知り合いが次のようなことを言っていました。

『20年間海外に住んでいる息子に「昨日は会社に行かなかったの」と尋ねたときのことです。「いいや、行かなかった」と言って、同時に首を横に振りました。』

『日本にいたときはこういうときに、首を縦に振って「うん、行かなかった」と言っていたと思う。』

これを例にすると、日本語では、否定疑問文で訊かれたとき、一般的に次のようになります。

問 昨日は会社に行かなかったの?


1.(行かなかった場合)はい、行きませんでした。
2.(会社に行った場合)いいえ、行きました。

これに対して英語では、否定疑問文に対する答え方は次のようになります。

問  Didn’t you go to office yesterday?


1.(行かなかった場合)No, I didn’t.
2.(会社に行った場合)Yes, I did.

日本語と英語では否定疑問文に対する「はい」と「いいえ」が反対になっていることが分かります。
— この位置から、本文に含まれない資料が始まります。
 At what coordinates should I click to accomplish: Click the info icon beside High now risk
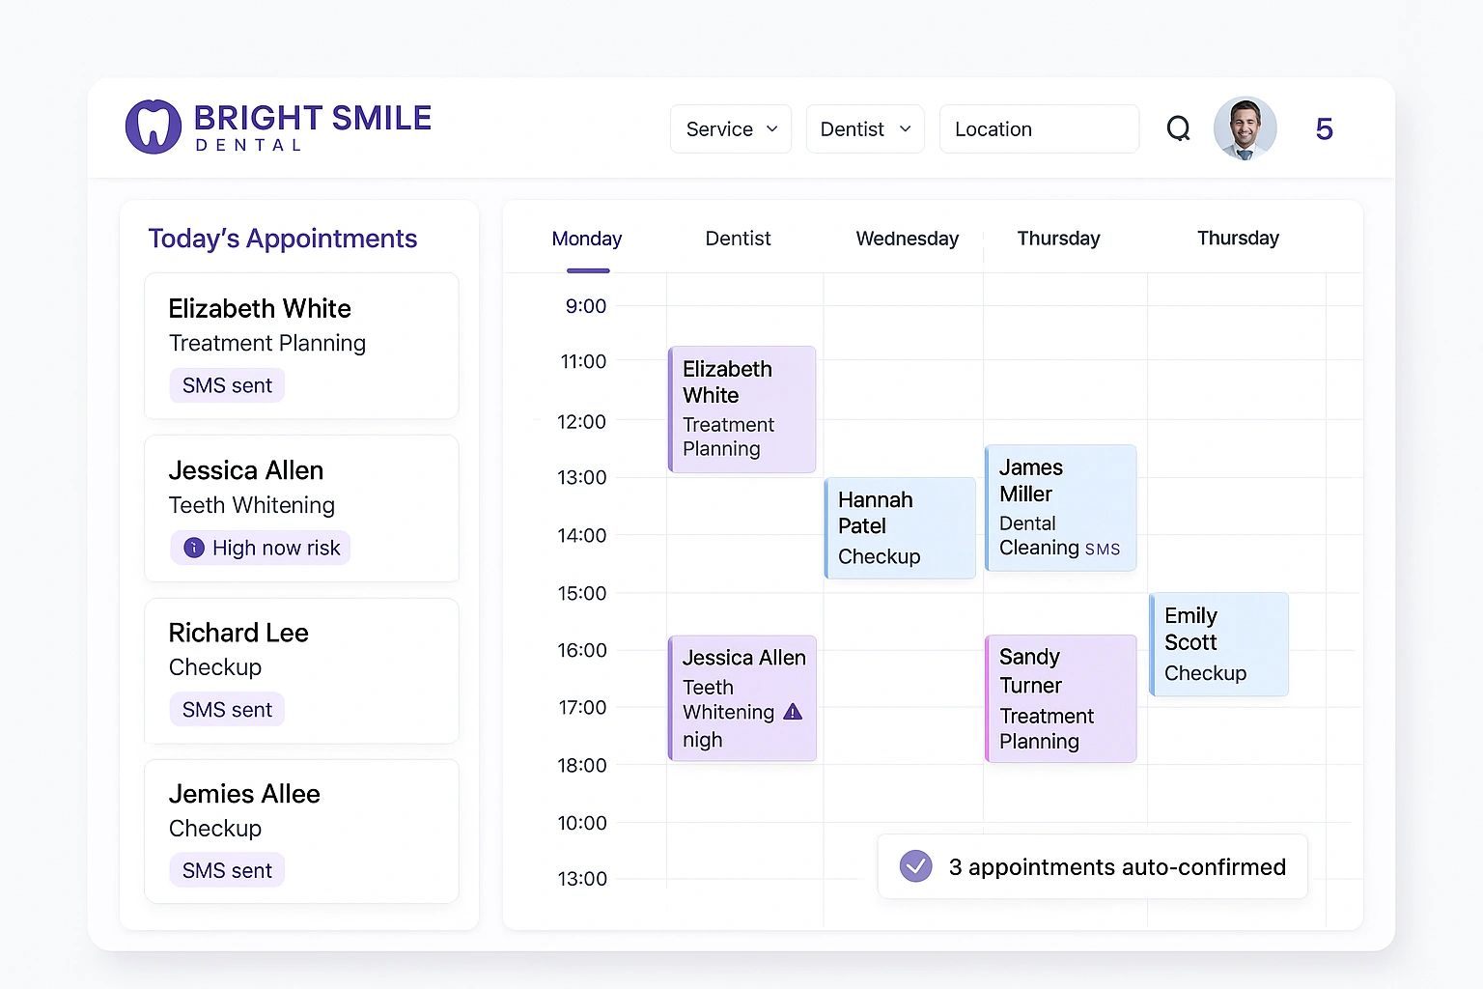(194, 548)
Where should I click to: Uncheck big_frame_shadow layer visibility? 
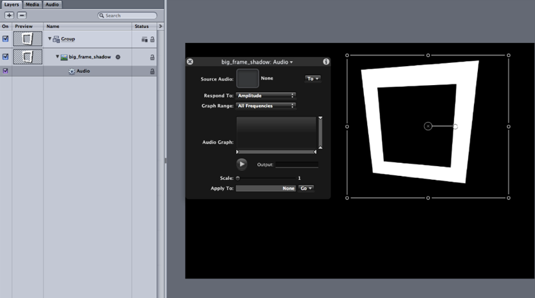pos(6,57)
なぜでしょうか。まず日本語は、相手に合わせて、相手の訊いていること、あるいは考えていること(この場合は、「会社に行かなかった」のでないかという思いや質問)に対して、「はい、そうなんです」とまず反応してから「行きませんでした」と答えているのが日本語の1で、その逆が2になっています。つまり相手に合わせて、いいえ、はいの答え方をしています。

それに対し、英語では yes, no は絶対的なもので、相手の訊き方が否定疑問文であろうが、肯定の疑問文であろうが、yes と no が変わることがありません。

これをよく注意しておかないと、日本語でのくせが抜けずに、No と言うべきところを Yes と答えてしまうことになりかねません。日常での会話なら笑い話で済みますが、契約などの交渉で間違えたらたいへんです。

このような間違いを犯さないためにはどうしたらよいでしょうか。筆者が実践していることがあります。

それは、相手方の尋ねている事象に対して、自分が反対の気持ちのときは、首を横に振ってから(あるいは振りながら)No と言うことです。逆に賛成のときには、Yes と言って、うなずきます。この首をふる動作が自分の気持ちを表し、それを言葉につなげることに役立ちます。

さあ、試してみましょう。

次の質問が投げかけられました。

Don’t you like that guy?  (あいつのこと好きじゃないのか?)

1.(嫌いなら)No, I don’t.  (と言って、首を横に振る)
2.(好きなら)Yes, I like him. (と言って、首を縦に振る)

冒頭の例で、息子さんは長年の海外生活でこの習慣が身についていたのでしょう。さあ、この首振りをしながら、No と Yes を答えるやり方をトライしてみてください。決して間違えないようになります。